TASK TO COMPLETE:
Convert everything from the line containing "The height and" down to the end of the data into a two-column CSV with the headers text and answer, one row for each text and its answer. Put each value in a quoted field with line breaks replaced by spaces, and leave the pictures out.

[Entries on locating words and elements]
____

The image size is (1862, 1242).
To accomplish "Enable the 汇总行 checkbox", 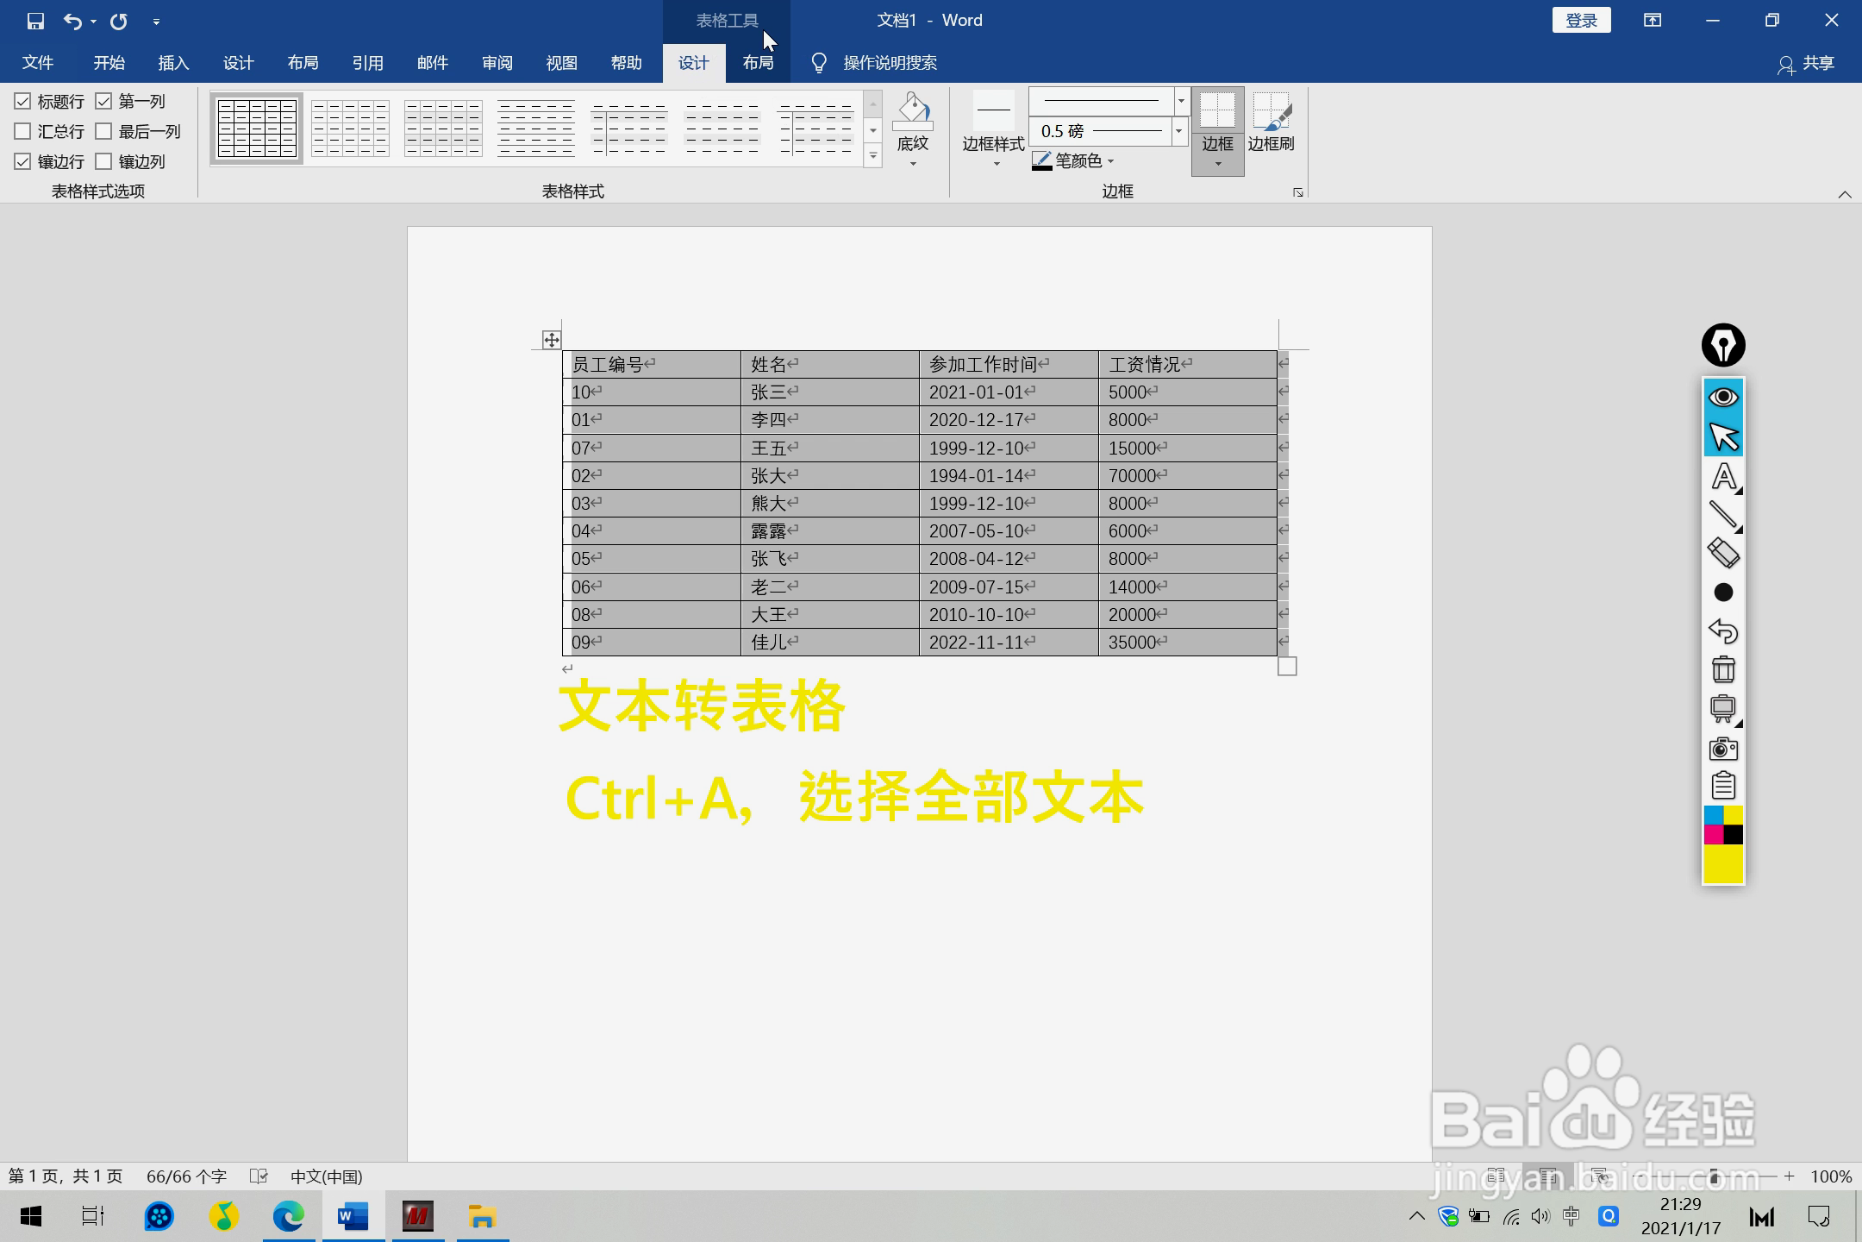I will 23,131.
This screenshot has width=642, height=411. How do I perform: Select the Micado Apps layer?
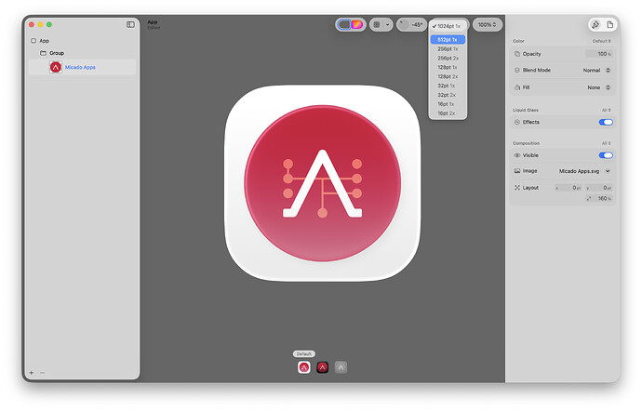80,67
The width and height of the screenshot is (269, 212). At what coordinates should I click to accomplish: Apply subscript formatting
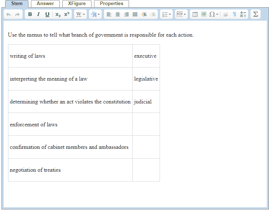click(58, 15)
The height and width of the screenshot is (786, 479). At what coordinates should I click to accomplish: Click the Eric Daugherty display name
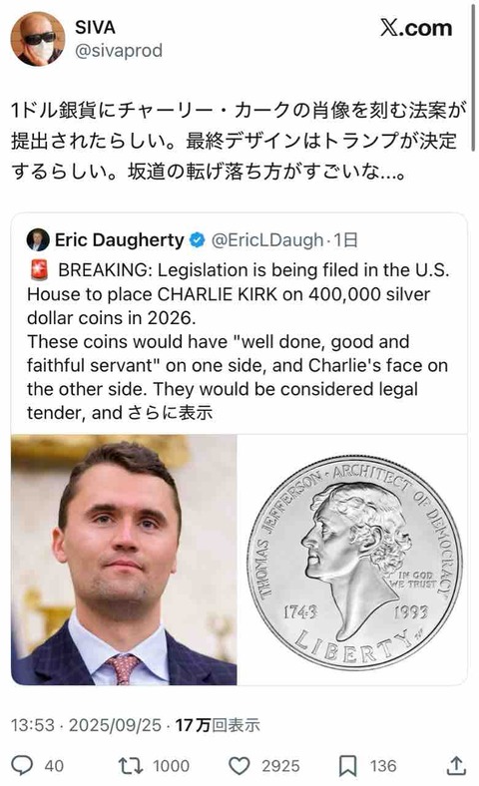coord(120,240)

____

COMPLETE OUTPUT:
text,answer
"The height and width of the screenshot is (786, 479). At what coordinates should I click to accomplish: Click the Eric Daugherty display name","coord(120,240)"